Разговоры о том, что шоу должно продолжаться, были начаты покровителями цирка и подхвачены газетчиками, которым нравилось это выражение. Свернуть цирк — дело минутное, и Нэш знал в полдень, в час дня и в два, что представления вечером не будет. Он вернул Мэри в ее грузовой вагон и отрядил большую часть своих подчиненных ее охранять. Когда явилась группа людей из города, взволнованных, как мальчишки перед первыми в своей жизни танцами, и вооруженных винтовками, пистолетами и динамитными шашками, Нэш сам их остановил. Нэш ожидал их и весь день собирался с духом, чтобы солгать. Это была первая ложь, сознательно сказанная им публике.

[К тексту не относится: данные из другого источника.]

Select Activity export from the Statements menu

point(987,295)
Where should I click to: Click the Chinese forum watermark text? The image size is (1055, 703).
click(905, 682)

— Слона так не убить, — заявил он.
Он не узнал собственный голос, такой властный и повелительный. Это было как чтение Книги Левита.
— Ни ружье, ни динамит не пробьют ему шкуру.
Олсонцы переглянулись. Они столкнулись с трудностью, но среди них были и признанные умники, и после недолгой заминки кто-то выкрикнул:
— Электричество!
Нэш покачал головой.
— Сам Эдисон попробовал однажды, и ничего не получилось. Только разозлил слона. — Вторая его ложь.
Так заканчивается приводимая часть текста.